This mom regrets not having children earlier in life, but she doesn't regret having her daughter.
I'm 41 and mother of a 3 1/2 year old daughter. We battled to get pregnant and after a lot of doctors and specialists we were told that we would never get pregnant without help. My husband had a less than 1% morphology rate. We had 2 artificial inseminations but it didn't work. But we persisted and used Ferti Boost together with hands full of other supplements, and after 4 1/2 years I fell pregnant naturally.
She is truly a gift from God. She is perfect and beautiful and I can't imagine my life without her.
My only regret is that I had her so late in life, as I feel I'm letting her down by not being there anymore when she might need me later in life. Thinking of it, I might not be there by the time she's 40. When she has children of her own and they won't have a grandma anymore. Or just the fact that by the time she's finished school, I'll be almost 60.
We are extremely close and I can just pray it stays that way.
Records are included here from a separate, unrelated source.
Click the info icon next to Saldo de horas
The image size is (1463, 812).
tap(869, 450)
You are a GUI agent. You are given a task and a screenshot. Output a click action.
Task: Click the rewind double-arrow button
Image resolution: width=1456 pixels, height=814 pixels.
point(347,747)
She's my whole life and I would do anything for her. We do bump heads everyday as she's very strong-willed (everybody says she takes after me!)
I never wanted to have children to begin with, as I always thought I don't have the patience or the money to look after a child. But by the time I was 32 my mind slowly changed and when we heard we couldn't have children, I became almost obsessed with it. They say if you're going to wait until you have enough money to have children, you will never have them, and it's true. You make a plan, you get through, you go without, and you spoil them rotten with all the cents you saved!
I still don't have much patience and get agitated quite easily, especially when she throws a tantrum (and she still does!), or starts crying and can't tell me why. Then I just leave her to cry it out a bit, before trying again to get to the bottom of this terrible heart ache! Most of the time it's something stupid, which really get on my nerves, but in the end we get through it.
I can't really say that she keeps me young though. Inside I still feel 16 sometimes, but the old body doesn't agree! I have aches and pains all over.. Sometimes I think I must be a terrible mother, but then I look at her and know that I'm just doing the best I can, and she'll be fine.
Would I do it again, having a child at this age? No, if it was at all possible I would have started earlier, but I don't regret having her at all.
To all the older mothers out there, I take my hat off to you. It's never an easy task to raise a child, not when you're young or old, as every age and every stage in your life has its complications.